Jill Abramson is a journalist and the first woman to serve as The New York Times’ Washington Bureau Chief, Managing Editor, and Executive Editor. Before joining the Times, she spent nine years at The Wall Street Journal as the Deputy Washington Bureau Chief and an investigative reporter covering money and politics. She is the author of three books including “Strange Justice,” which she co-authored with Jane Mayer. In addition to her current position as a senior lecturer in Harvard’s English Department, Jill Abramson has taught at both Princeton and Yale, where she led undergraduate writing seminars for five years. She is a member of the American Academy of Arts & Sciences and The American Philosophical Society.
Jane Mayer has been a New Yorker staff writer since 1995. She covers politics, culture, and national security for the magazine. Previously, she worked at the Wall Street Journal, where she covered the bombing of the U.S. Marine barracks in Beirut, the Gulf War, and the fall of the Berlin Wall. In 1984, she became the paper’s first female White House correspondent. She is the author of the 2016 Times best-seller “Dark Money,” which the Times named as one of the ten best books of the year, and which began as a 2010 New Yorker piece about the Koch brothers’ deep influence on American politics. She also wrote the 2008 Times best-seller “The Dark Side: The Inside Story of How the War on Terror Turned into a War on American Ideals,” which was based on her New Yorker articles and was named one of the top ten works of journalism of the decade by N.Y.U.’s Arthur L. Carter Journalism Institute, and one of the ten best books of the year by the Times. She is the co-author, with Jill Abramson, of “Strange Justice,” and, with Doyle McManus, of “Landslide: The Unmaking of the President 1984-1988.” In 2009, Mayer was chosen as Princeton University’s Ferris Professor of Journalism. Her numerous honors include the George Polk Prize, the John Chancellor Award, a Guggenheim Fellowship, the Goldsmith Book Prize; the Edward Weintal Prize, the Ridenhour Prize, two Helen Bernstein Book Awards for Excellence in Journalism, the J. Anthony Lukas Prize, the Sidney Hillman Prize, the Robert F. Kennedy Book Award, the James Aronson Award for social justice journalism, the Toner Prize for political reporting, the I. F. Stone Medal for Journalistic Independence, and, most recently, the Frances Perkins Prize for Courage.

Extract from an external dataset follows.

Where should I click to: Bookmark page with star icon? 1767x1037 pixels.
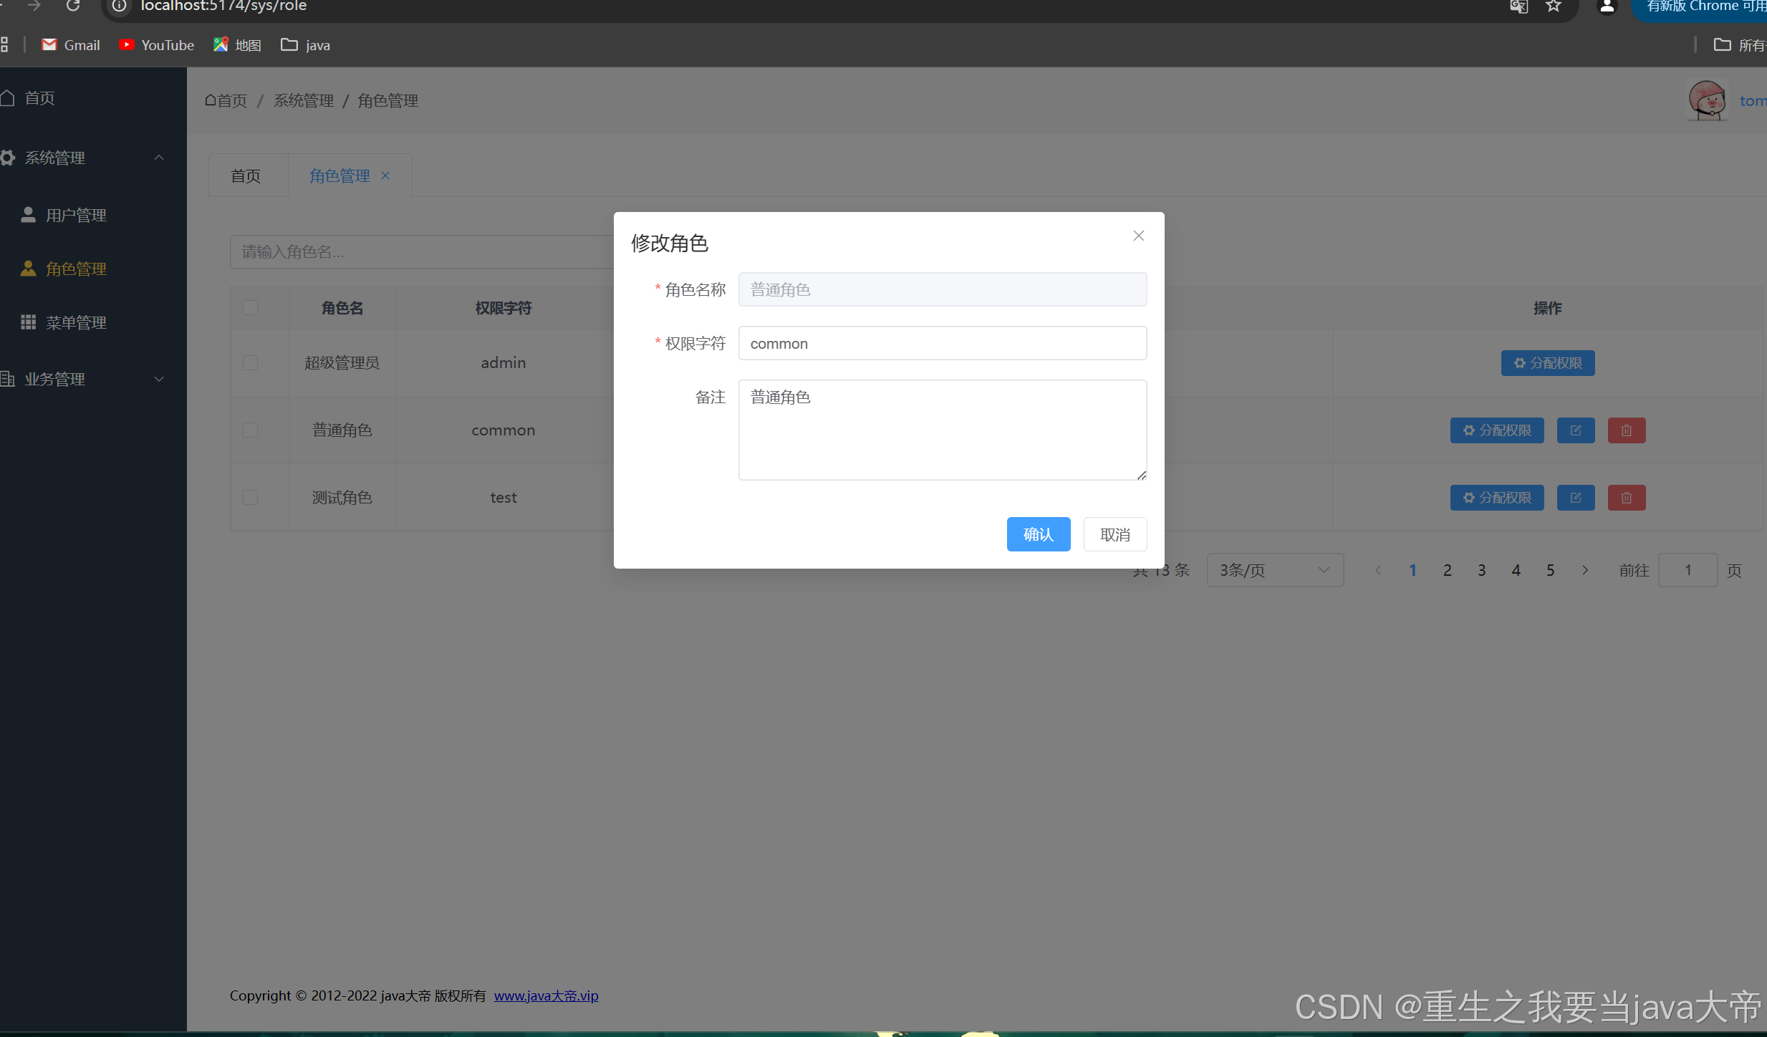[1553, 6]
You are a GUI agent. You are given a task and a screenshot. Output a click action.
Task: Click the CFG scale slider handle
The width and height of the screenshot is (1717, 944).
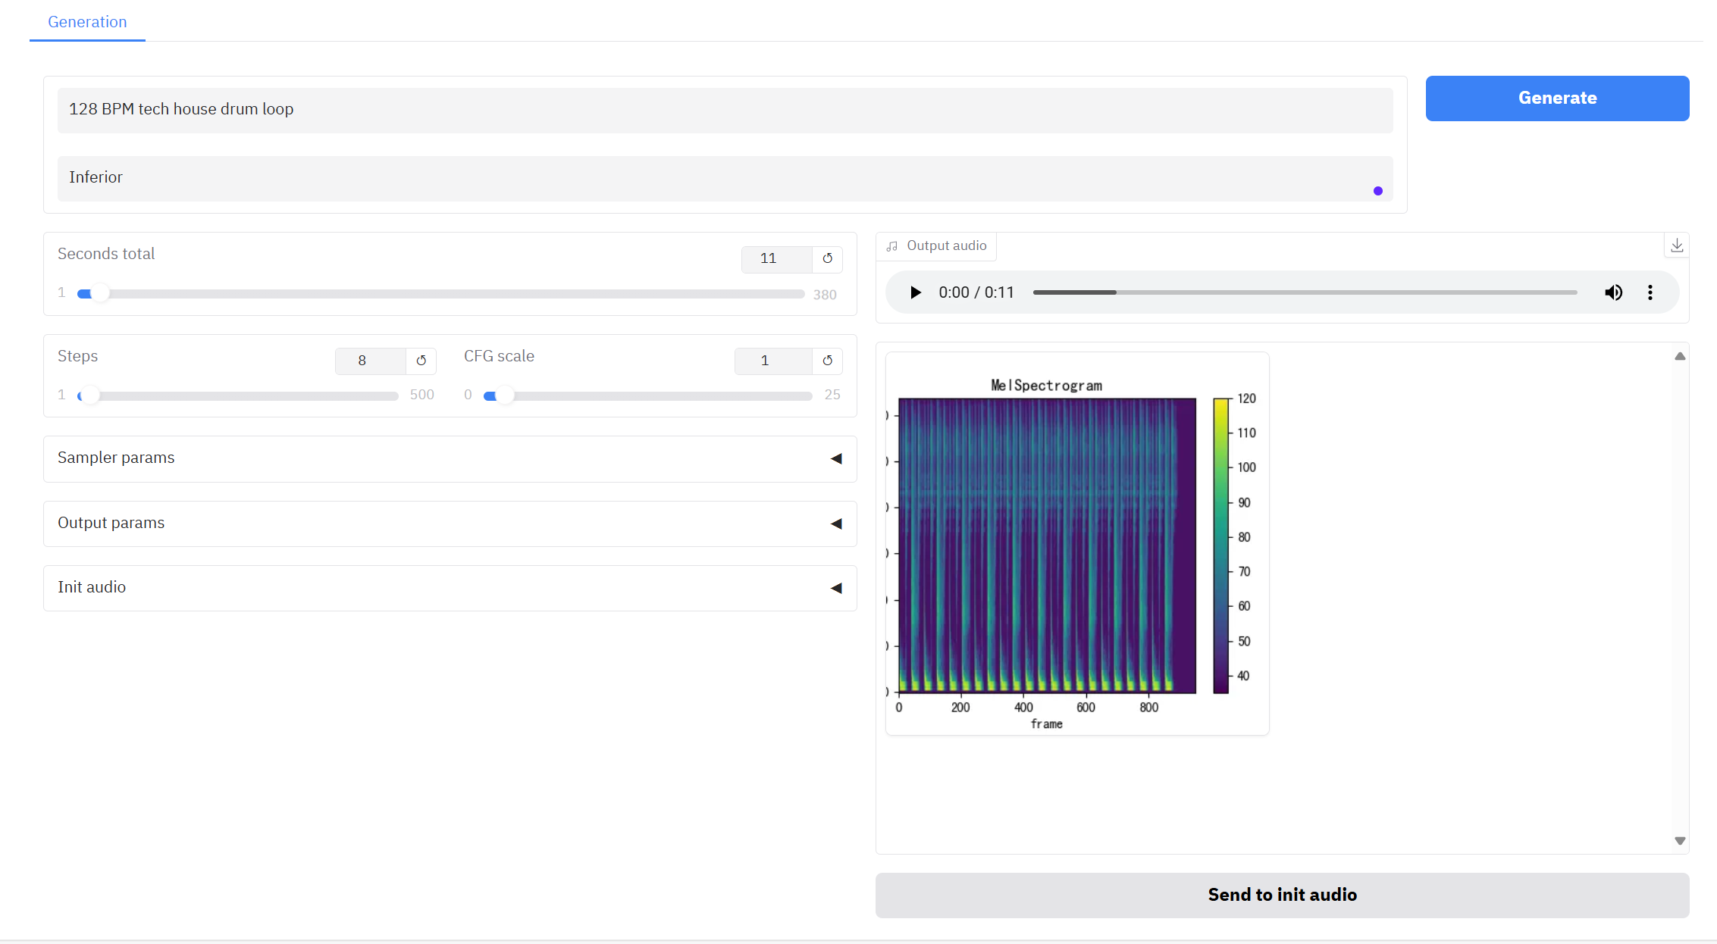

In addition, the Nyhan Prize for Political Journalism will be awarded to David Von Drehle.
David Von Drehle is a columnist for The Washington Post, where he writes about national affairs and politics from a home base in the Midwest. He joined The Post in 2017 after a decade at Time magazine, where he wrote more than 60 cover stories as editor-at-large. During a previous stint at The Post, Von Drehle served as a writer and editor on the National staff, in Style, and at the Magazine. He is the author of a number of books, including the award-winning bestseller “Triangle: The Fire That Changed America.” He lives in Kansas City with his wife, journalist Karen Ball, and their four children.